Input:
**********
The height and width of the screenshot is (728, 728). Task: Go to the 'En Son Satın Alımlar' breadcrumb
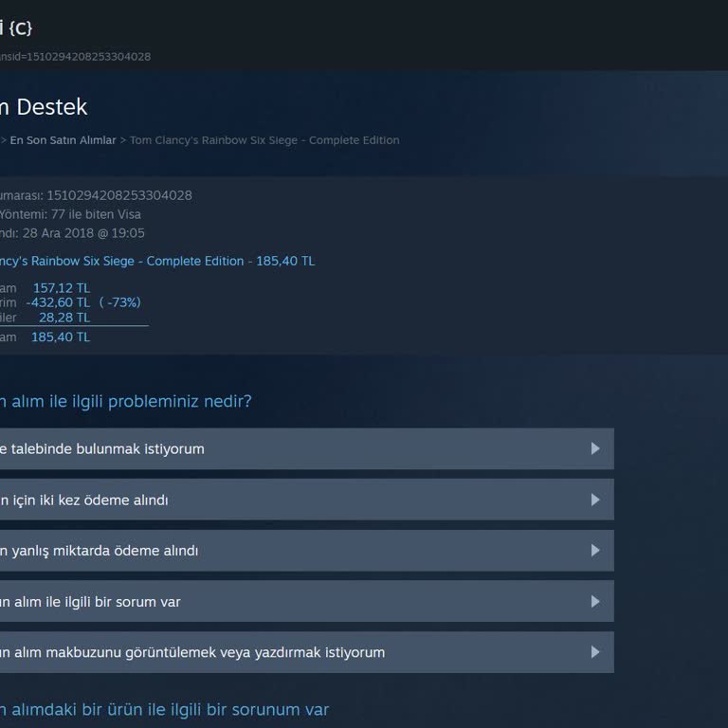click(x=63, y=140)
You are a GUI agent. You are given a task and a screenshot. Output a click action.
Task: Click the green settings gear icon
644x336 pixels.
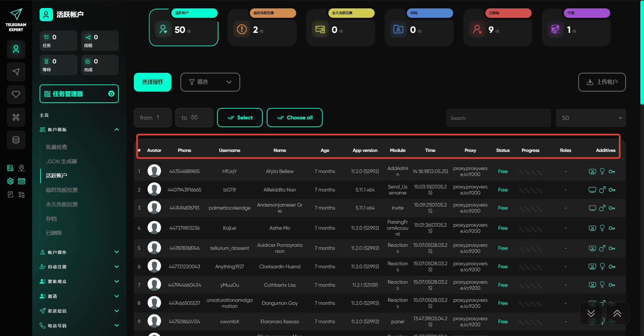(x=10, y=181)
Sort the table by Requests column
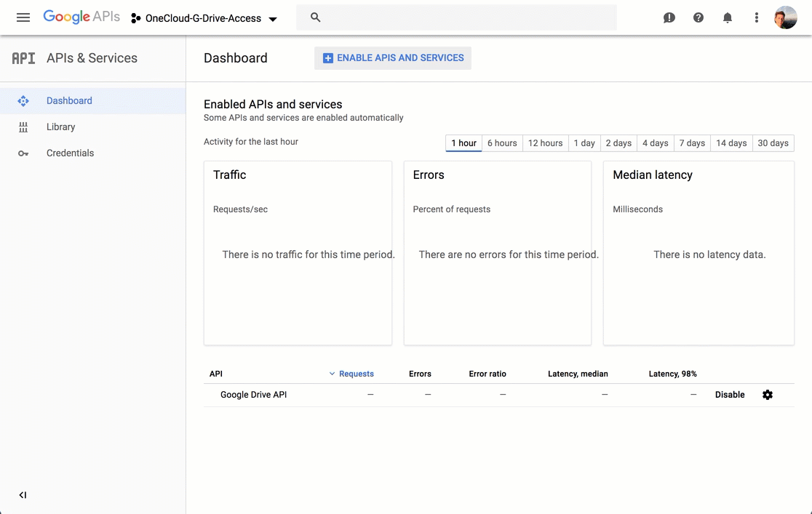The width and height of the screenshot is (812, 514). point(356,374)
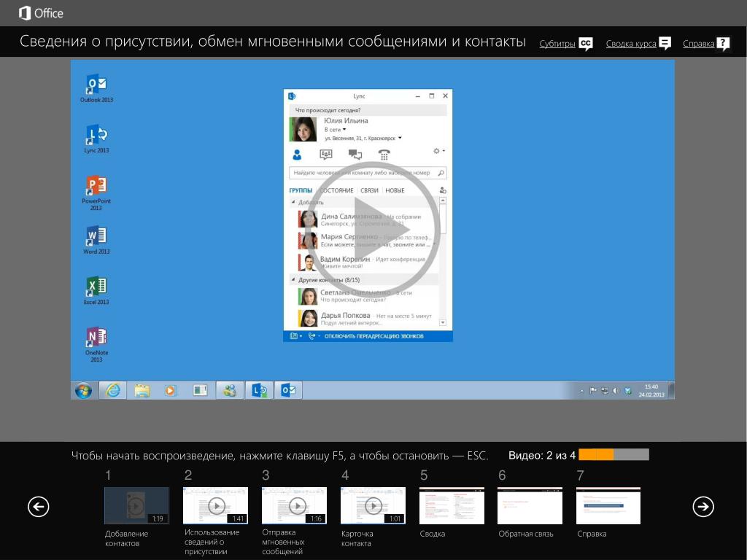Click the Office logo

point(41,13)
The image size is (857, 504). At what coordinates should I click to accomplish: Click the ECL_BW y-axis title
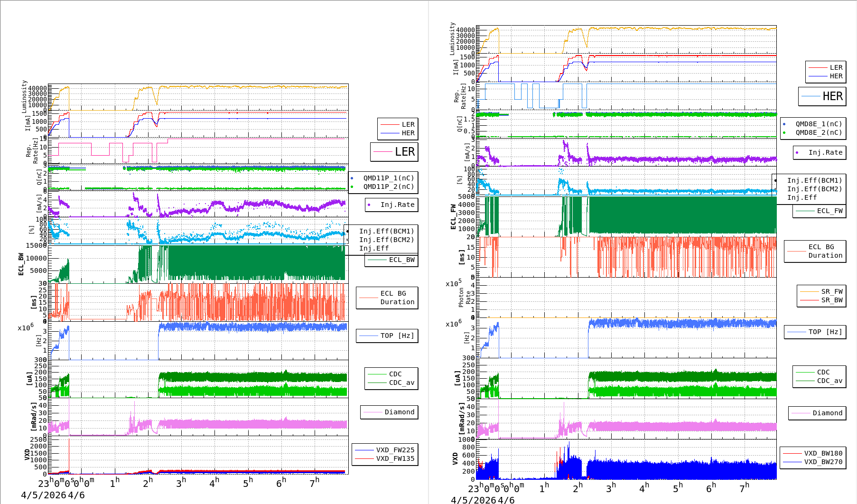(21, 264)
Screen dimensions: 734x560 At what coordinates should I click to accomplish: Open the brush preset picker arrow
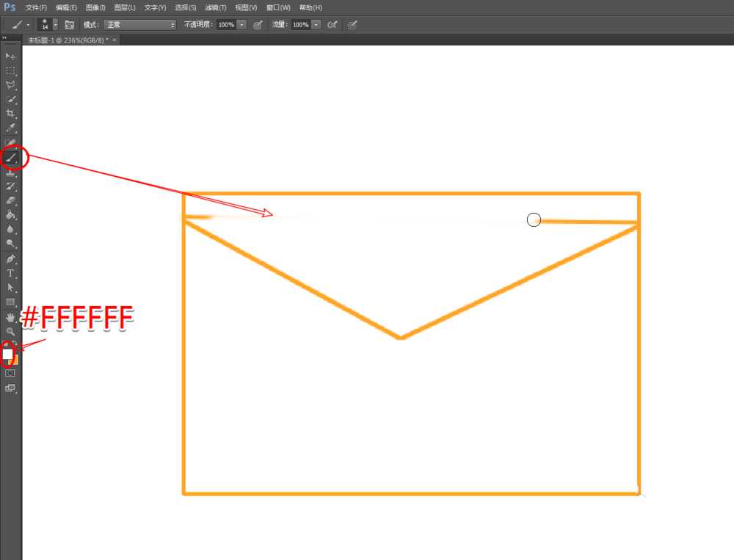tap(55, 24)
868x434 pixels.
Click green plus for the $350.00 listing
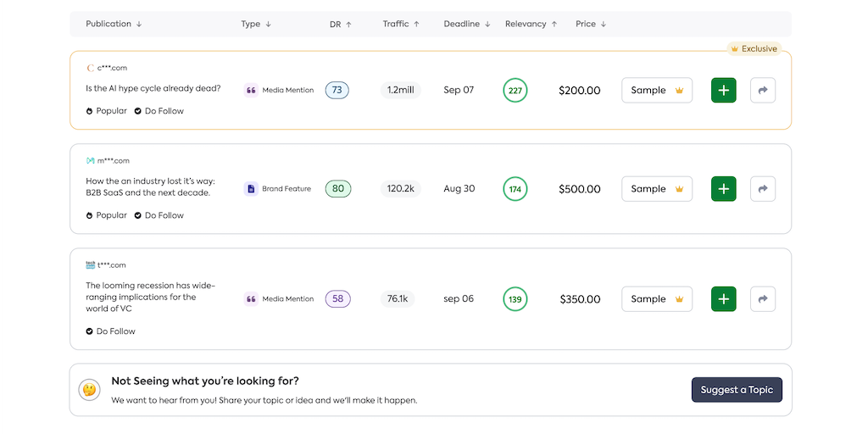tap(723, 299)
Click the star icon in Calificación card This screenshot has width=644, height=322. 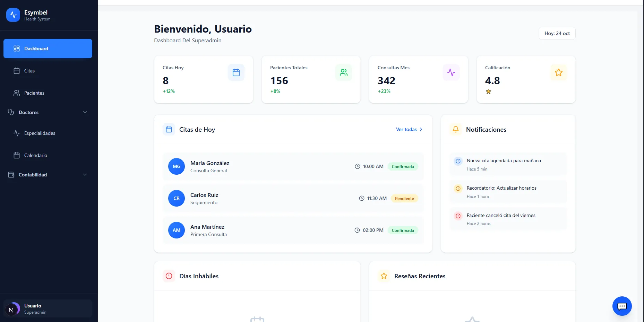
**********
What you are asked to do: Reproduce the material word for word, pictures excluded.

Exercise result:
The height and width of the screenshot is (728, 728). Task: Go to the 'En Son Satın Alımlar' breadcrumb
click(x=63, y=140)
You are a GUI agent. You are given a task and a screenshot. Output a click action.
Task: Click the green settings gear icon
644x336 pixels.
(x=10, y=181)
Sort the table by Requests column
The width and height of the screenshot is (812, 514). point(356,374)
Click the Office logo

point(41,13)
The image size is (857, 504). At what coordinates should I click to accomplish: Click the ECL_BW y-axis title
(21, 264)
Screen dimensions: 734x560 At what coordinates should I click to accomplish: Open the brush preset picker arrow
tap(55, 24)
868x434 pixels.
Click green plus for the $350.00 listing
tap(723, 299)
Click the star icon in Calificación card This screenshot has width=644, height=322. 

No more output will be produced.